• TASK DIRECTIONS:
Answer these from the race-day account:
(a) What time was the alarm set for?
(b) Where did the bus take the runners?
(c) At what time did the race start?

[START OF GIVEN PASSAGE]

I got my goods and headed to my extremely inexpensive lodging. I got to the business of laying everything out so as to be prepared bright and early the next day. 

 Expo swag - again, no muss, no fuss.

 I love this cool hoodie!

 There's flat Susan, all ready to go.

I set my alarm for 5 AM. Naturally I woke up many, many times before then. I got up and had two packets of oatmeal (you runners know why). I left the place, all packed up, at around 5:45 AM. I had to get on a bus between 6:00 and 6:30 to be driven to Lake Village, Arkansas. The half was to start on the Arkansas side of the Mississippi River. 

Here's the thing about runners: they're my favorite people! I love, love, love talking to people who have race experiences similar to mine, i.e. folks who have traveled around doing different races in different places. They're full of good info and just plain GET IT. Don't get me wrong here. I love all kinds of people. But, these are MY people! Honestly, chatting with other runners on the bus was almost as good as crossing the finish line. 

We got dropped off in Lake Village with roughly an hour to spare before the race. Fortunately, we could sit on the warm bus. We also had the opportunity to use the port-a-potties. It was a small race, so there was almost no line. That's a rarity! My oatmeal worked, let's just say.

Finally, it was time to start. The National Anthem was played, and we all made our way to the base of the bridge. We started promptly at 8 AM. The full marathoners also started, but 13.1 miles farther back. I love that concept because I knew that enetually the leaders of that race would zoom by me.  

 Waiting to begin is so exciting!

[END OF GIVEN PASSAGE]
[START OF DATA EXTRACT]

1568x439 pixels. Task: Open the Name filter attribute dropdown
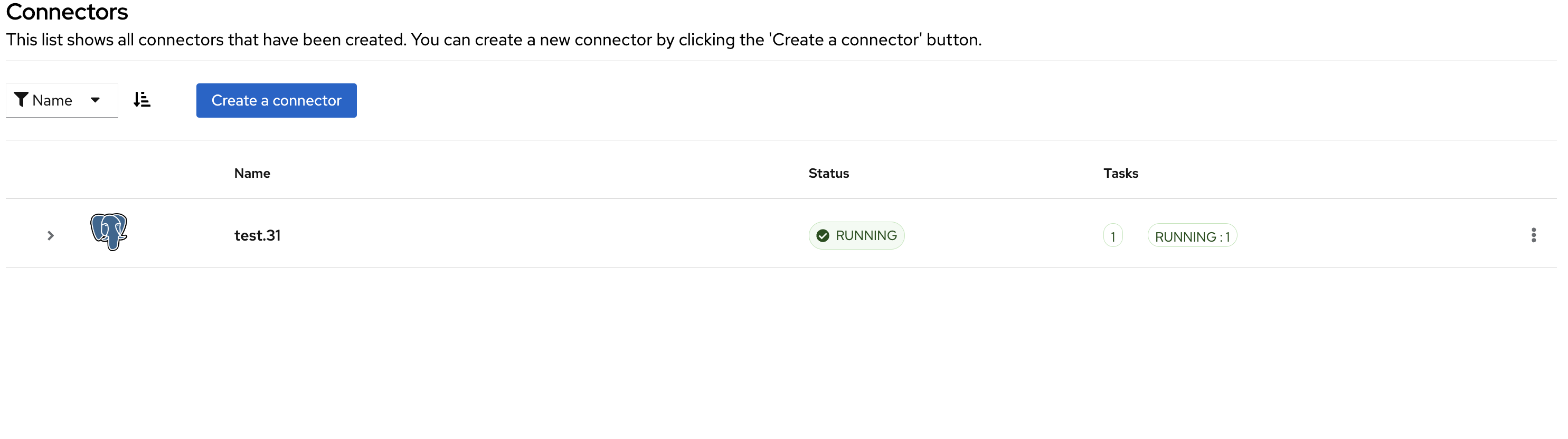click(x=61, y=99)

[END OF DATA EXTRACT]

• TASK OUTPUT:
(a) 5 AM
(b) Lake Village, Arkansas
(c) 8 AM